We were going through the coupon circulars in this weekend’s newspaper and found this advertisement. There was much laughing.
As I read the fantastic claims of instant weight loss along with the amazing healing powers of this $13 bodysuit, I began thinking of all the people who were reading that same ad and eagerly picking up the phone and forking over their hard earned money to place their order. After all, losing 10 to 15, even 20 pounds is as simple as a phone call, right?
A 2007 study completed by the Will County Health Department identified 35% of county residents as overweight and 21% obese. Diabetes is on the rise. Preventable cardiovascular disease is one of the leading killers. Americans will spend almost $50 more this year to combat obesity than they will to fight cancer. I doubt that we’ve gotten to this point because we wanted to be this large. If weight loss were as easy as making a phone call, wouldn’t everyone be lean?
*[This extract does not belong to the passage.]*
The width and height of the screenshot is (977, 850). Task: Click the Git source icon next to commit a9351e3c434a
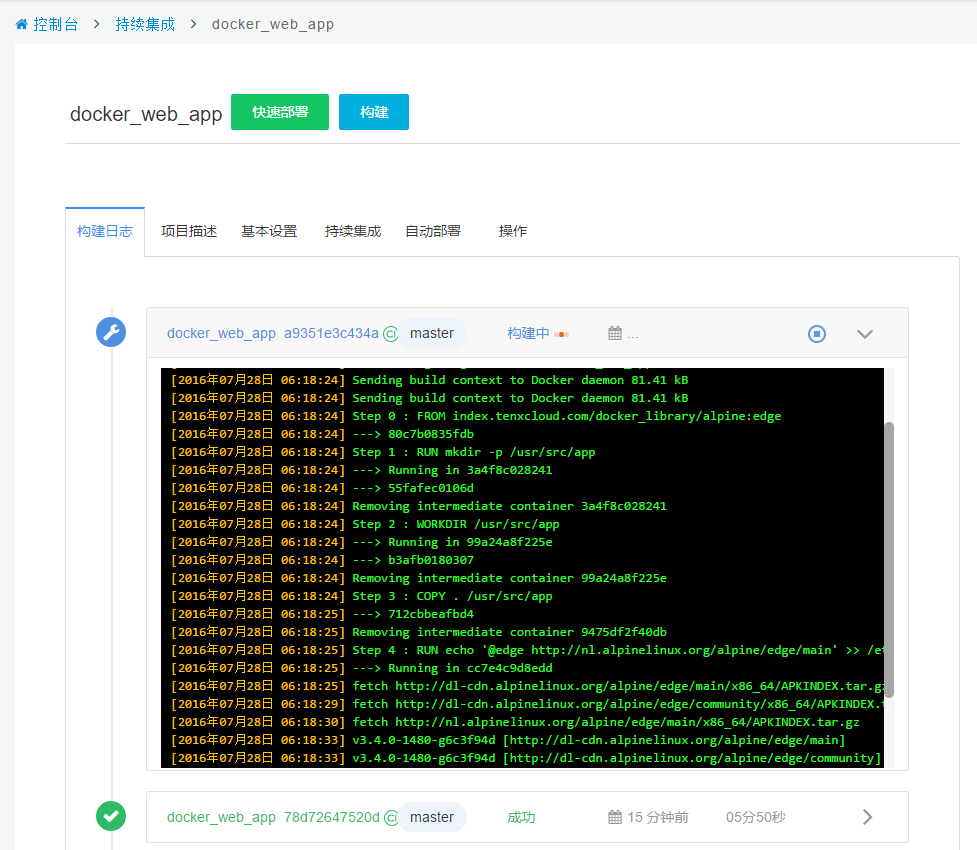click(x=391, y=333)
The truth is that it’s not easy. It takes work. Hard work. It takes consistency and dedication. Weight loss is not a short term event. Sure, you could lose weight short term by dieting, but what happens when the short term diet or exercise program ends? I don’t need to tell you. You’ve been there and you know it all comes back, plus a few pounds. There is no magic pill, powder, potion, drink, bodysuit, gadget, website, isolation exercise, gizmo, diet program, TV show, or other shortcut to lose weight. The only bulge that’s going to disappear when you buy this contraption is the lump created by the money in your wallet.
The time tested, foolproof way to weight loss success hasn’t changed. Here’s the answer:
- Proper nutrition (I didn’t say diet!)
- Regular exercise
Inherently, we all know what we should be eating. We just don’t want to. It’s pretty simple. Eat more real food. Eat more vegetables and fruit and less food from a box. Stop looking for the magic shortcut and eat like you’re going to be eating for the rest of your life. Start simple. If the restaurant you’re visiting has a mascot, think again. If your drink of choice fizzes when you pour it, think again.
The biggest excuse for lack of exercise is time. “I’m too busy” is an excuse, plain and simple. The average American spends 264 minutes per day watching TV. Very few people admit to this; everyone says “I don’t watch much TV”. It’s time to fess up. I know someone who complains about being too busy, yet he spends at least an hour each day posting links to music videos on Facebook, usually late into the night, and then tries to figure out why he doesn’t get enough sleep. If President Obama can find time in his schedule to exercise daily, you can find the time too.
The extra weight wasn’t put on in just two weeks and it won’t disappear in two weeks. Create a nutrition and exercise plan, dedicate yourself to it, and you’ll see results in time.